Chapter Discussion: Chapter Fourteen, Goblet of Fire: The Unforgivable Curses

Geoff geoffbannister123 at btinternet.com
Tue Aug 28 06:52:56 UTC 2012


No: HPFGUIDX 192205

--- In HPforGrownups at yahoogroups.com, "pippin_999" <foxmoth at ...> wrote:

Pippin:
> Yes, Harry does notice when Neville is upset, and also when he feels better. Harry thinks, IIRC, that giving Neville the herbology book was something Lupin might have done. But Harry's interest doesn't extend to wondering why Neville reacted the way he did. Harry isn't curious about Neville's backstory (or anyone's, really.) It's convenient for JKR's plotting, but Harry has certainly absorbed from the Dursleys the idea that he shouldn't ask questions, especially about the past.

Geoff:
I'm not sure that the "Dursley syndrome" is the main reason. I have said in 
the past that JKR has a surprisingly good handle on the teenage male mind.
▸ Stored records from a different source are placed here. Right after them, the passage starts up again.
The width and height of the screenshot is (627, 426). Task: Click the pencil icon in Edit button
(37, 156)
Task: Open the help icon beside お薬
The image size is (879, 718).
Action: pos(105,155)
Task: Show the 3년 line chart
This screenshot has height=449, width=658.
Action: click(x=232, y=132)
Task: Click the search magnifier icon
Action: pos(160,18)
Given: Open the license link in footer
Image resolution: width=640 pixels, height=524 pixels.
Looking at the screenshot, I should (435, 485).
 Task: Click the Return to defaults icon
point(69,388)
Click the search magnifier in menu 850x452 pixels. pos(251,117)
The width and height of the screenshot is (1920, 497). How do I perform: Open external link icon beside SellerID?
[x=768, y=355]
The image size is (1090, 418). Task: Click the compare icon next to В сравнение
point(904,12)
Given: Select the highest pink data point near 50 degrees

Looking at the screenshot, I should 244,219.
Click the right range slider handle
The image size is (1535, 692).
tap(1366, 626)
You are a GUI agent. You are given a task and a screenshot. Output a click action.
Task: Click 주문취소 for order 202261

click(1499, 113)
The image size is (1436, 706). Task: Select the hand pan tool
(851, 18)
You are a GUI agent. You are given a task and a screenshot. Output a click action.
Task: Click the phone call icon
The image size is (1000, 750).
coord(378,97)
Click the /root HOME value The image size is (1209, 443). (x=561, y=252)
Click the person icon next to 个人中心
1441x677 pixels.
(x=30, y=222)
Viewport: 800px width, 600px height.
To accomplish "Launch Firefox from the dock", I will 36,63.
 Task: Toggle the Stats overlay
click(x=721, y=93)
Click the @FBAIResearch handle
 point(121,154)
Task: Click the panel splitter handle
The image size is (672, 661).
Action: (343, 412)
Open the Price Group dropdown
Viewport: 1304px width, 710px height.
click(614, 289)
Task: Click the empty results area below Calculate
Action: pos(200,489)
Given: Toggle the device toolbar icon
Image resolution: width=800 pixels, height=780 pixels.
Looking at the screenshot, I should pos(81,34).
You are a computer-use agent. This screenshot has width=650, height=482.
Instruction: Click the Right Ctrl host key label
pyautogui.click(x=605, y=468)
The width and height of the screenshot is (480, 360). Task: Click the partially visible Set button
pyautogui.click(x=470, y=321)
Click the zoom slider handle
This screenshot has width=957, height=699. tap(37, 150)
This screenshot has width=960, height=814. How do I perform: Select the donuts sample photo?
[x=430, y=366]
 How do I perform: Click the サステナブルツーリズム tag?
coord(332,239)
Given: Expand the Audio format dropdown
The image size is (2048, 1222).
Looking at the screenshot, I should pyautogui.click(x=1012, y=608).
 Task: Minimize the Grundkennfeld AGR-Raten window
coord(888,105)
Expanding a little on remarks I made in an earlier post about my own 
experience, when I was at school in my teens. I had a small number of very 
close friends and yet, we would fairly rarely talk about families or siblings. 
In the case of once of my closest friends, I knew that he lived with his mother 
who worked full-time but never knew anything about his father; I never asked, 
he never volunteered information because it didn't impact on what we did or 
talked about together. A second friend also lived with his mother but she was 
always at home but I did gather that she had a pension and that his father 
had been killed in RAF service in WWII. Outside school, I had a different circle 
of friends and we would all meet up at weekends but again, our knowledge of 
each other's family background was sketchy.

So I see Harry as being a fairly normal being, interacting with the others - in 
my view - as a fairly typical teenager.